The table below collects the three cases for the same depth and width.
| Standard deviation \(\sigma\) | Per layer gain \(g = d\sigma^2\) | Variance factor \(g^{50}\) | Outcome |
|---|---|---|---|
| \(0.05\) | \(0.64\) | \(\approx 10^{-10}\) | signal vanishes |
| \(0.0625\) | \(1.00\) | \(1\) | signal preserved |
| \(0.1\) | \(2.56\) | \(\approx 10^{20}\) | signal explodes |
204.5 5. When to Use What, and Pitfalls
A short practical perspective complements the theory.
- Use He initialization with \(\sigma^2 = 2/d_{\text{in}}\) for networks built on ReLU and its close relatives, which is the default for most modern convolutional and feedforward architectures.
- Use Xavier initialization with \(\sigma^2 = 2/(d_{\text{in}} + d_{\text{out}})\) for \(\tanh\) and other odd, roughly linear near zero activations, and as a reasonable default when the activation is unknown.
- Match the gain to the activation deliberately rather than by habit. The single most common scaling mistake is reusing a default tuned for a different nonlinearity, as in section 4.4.
- Keep biases at zero unless a specific reason argues otherwise, so that the weight scale alone controls the variance budget.

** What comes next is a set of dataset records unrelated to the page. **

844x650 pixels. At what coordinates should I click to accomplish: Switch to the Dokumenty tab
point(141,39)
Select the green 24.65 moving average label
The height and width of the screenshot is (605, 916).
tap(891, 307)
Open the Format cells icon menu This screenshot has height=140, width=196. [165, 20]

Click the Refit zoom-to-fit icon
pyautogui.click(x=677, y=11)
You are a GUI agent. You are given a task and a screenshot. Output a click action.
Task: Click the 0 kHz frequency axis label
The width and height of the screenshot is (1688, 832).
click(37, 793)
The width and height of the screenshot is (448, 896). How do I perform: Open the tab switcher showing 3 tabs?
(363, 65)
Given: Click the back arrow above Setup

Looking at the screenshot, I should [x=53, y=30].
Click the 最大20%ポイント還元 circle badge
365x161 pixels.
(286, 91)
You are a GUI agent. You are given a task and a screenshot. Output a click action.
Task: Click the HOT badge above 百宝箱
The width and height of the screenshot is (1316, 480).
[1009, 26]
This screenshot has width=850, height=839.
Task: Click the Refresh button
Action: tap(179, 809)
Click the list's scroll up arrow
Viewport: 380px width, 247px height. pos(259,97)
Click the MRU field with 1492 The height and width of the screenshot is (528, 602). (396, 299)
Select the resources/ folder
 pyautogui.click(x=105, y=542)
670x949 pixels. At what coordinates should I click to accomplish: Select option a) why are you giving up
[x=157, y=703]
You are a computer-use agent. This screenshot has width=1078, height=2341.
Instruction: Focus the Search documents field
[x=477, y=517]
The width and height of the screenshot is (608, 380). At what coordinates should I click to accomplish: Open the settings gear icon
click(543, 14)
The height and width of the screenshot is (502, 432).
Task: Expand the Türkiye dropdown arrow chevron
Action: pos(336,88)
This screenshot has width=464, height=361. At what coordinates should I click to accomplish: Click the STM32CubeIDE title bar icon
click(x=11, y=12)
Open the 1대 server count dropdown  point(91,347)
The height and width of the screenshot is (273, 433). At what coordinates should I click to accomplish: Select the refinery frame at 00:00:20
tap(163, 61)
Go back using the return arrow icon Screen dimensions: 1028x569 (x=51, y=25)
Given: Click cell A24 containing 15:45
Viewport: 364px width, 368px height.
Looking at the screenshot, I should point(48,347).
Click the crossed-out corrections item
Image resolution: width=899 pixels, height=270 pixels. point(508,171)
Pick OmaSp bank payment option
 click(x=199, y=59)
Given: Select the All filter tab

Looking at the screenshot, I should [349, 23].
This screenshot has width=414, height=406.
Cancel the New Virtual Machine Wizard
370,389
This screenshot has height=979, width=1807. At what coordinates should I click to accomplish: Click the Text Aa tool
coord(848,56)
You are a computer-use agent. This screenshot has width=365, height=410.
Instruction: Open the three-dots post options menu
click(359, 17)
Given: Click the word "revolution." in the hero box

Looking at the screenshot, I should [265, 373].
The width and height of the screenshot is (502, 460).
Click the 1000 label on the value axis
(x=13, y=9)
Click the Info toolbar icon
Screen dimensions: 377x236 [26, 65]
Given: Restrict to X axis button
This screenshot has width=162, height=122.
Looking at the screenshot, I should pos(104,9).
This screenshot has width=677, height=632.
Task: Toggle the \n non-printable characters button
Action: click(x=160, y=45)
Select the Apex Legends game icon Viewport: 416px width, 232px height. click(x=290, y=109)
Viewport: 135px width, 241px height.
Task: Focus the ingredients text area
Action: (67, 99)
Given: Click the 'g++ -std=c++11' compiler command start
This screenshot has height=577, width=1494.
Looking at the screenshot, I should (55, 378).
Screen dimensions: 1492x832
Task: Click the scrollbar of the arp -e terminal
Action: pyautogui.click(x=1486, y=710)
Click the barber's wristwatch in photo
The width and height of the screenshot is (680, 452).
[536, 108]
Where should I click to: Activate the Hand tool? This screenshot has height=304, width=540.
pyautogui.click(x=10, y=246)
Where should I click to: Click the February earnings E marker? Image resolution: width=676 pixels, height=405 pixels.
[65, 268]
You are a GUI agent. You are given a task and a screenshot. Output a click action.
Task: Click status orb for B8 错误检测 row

- Remember that normalization layers and residual connections relax these requirements but do not remove them. With a residual block \(x \mapsto x + F(x)\), initializing the last layer of the branch \(F\) to small or zero weights makes each block start near the identity, which keeps the gain near one through arbitrary depth and is a widely used stabilizer.
- When a deep network refuses to learn, inspect the per layer activation and gradient statistics before changing the data or the optimizer. A monotone decay or growth of these statistics across layers is the fingerprint of a scale mismatch and points directly back to the initialization.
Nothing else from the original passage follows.